== MATERIAL TO PROCESS ==
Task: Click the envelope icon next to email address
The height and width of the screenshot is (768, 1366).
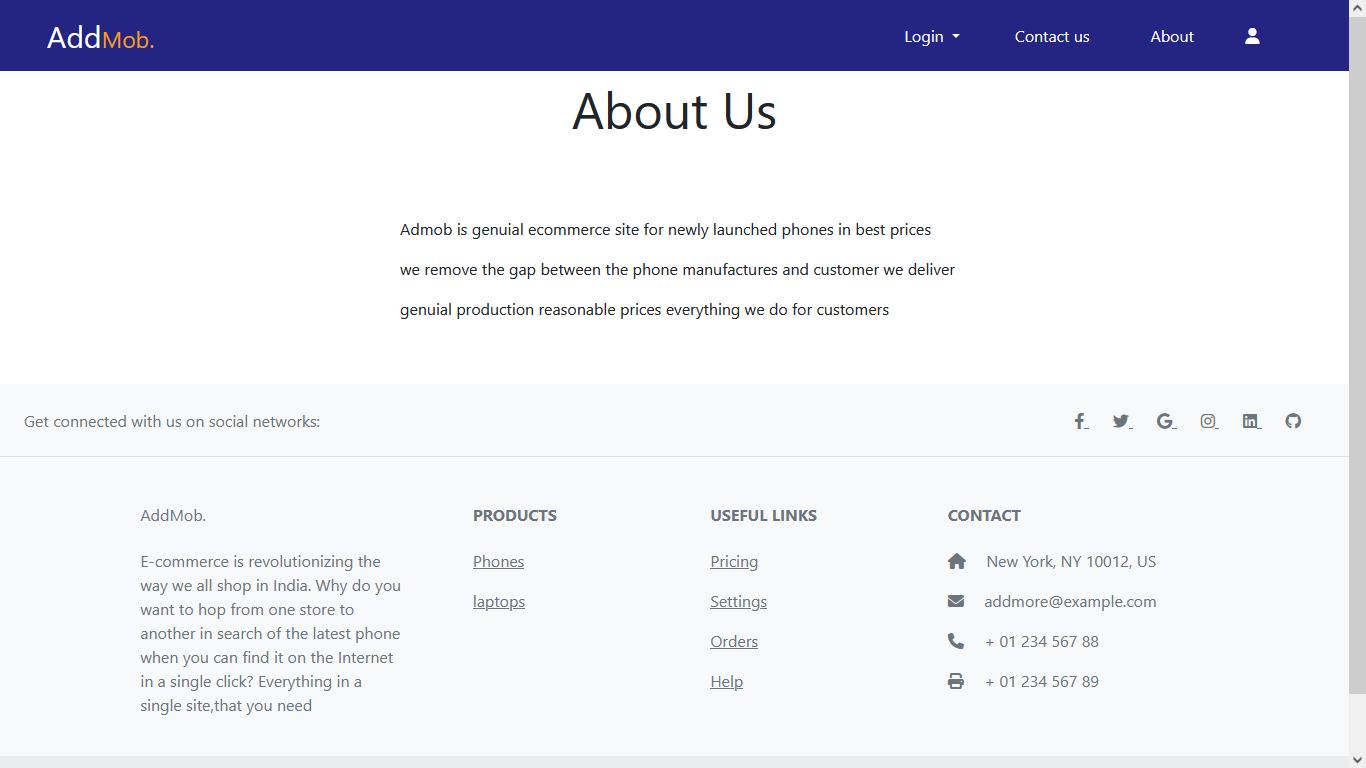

---

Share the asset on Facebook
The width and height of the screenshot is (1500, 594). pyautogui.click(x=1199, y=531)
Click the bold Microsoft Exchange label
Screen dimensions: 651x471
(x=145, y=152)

==

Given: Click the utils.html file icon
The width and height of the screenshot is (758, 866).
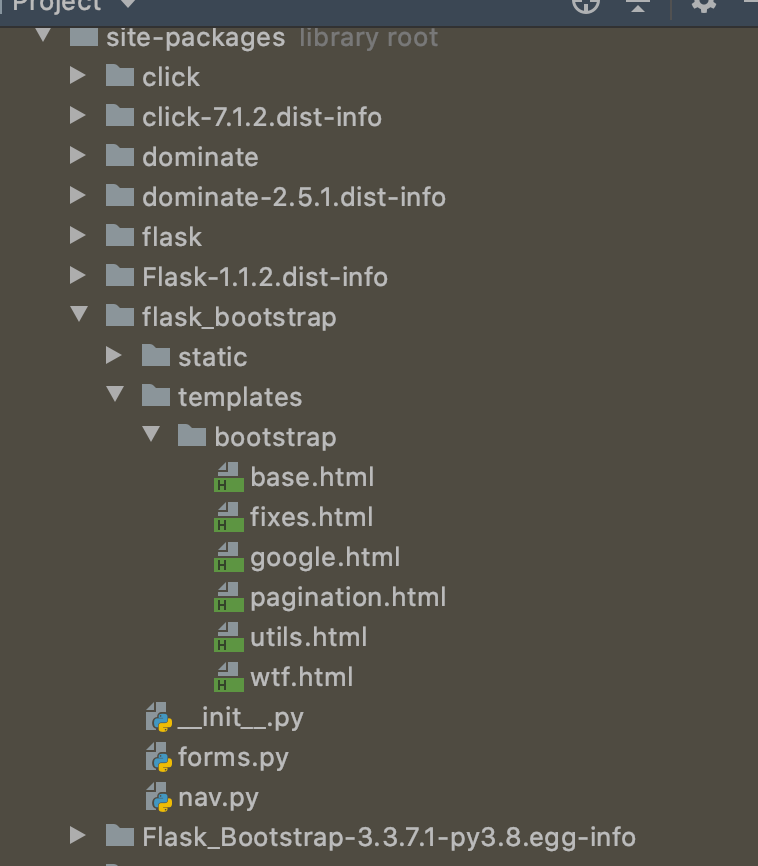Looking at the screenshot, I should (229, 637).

== WHAT THE EXERCISE ASKS ==
Out of the data above, set down the lines from the one with "Task: Click the" to the one with "The height and", both included, exactly as written and with no additions.

== SOLUTION FOR THIS TASK ==
Task: Click the envelope icon next to email address
The height and width of the screenshot is (768, 1366).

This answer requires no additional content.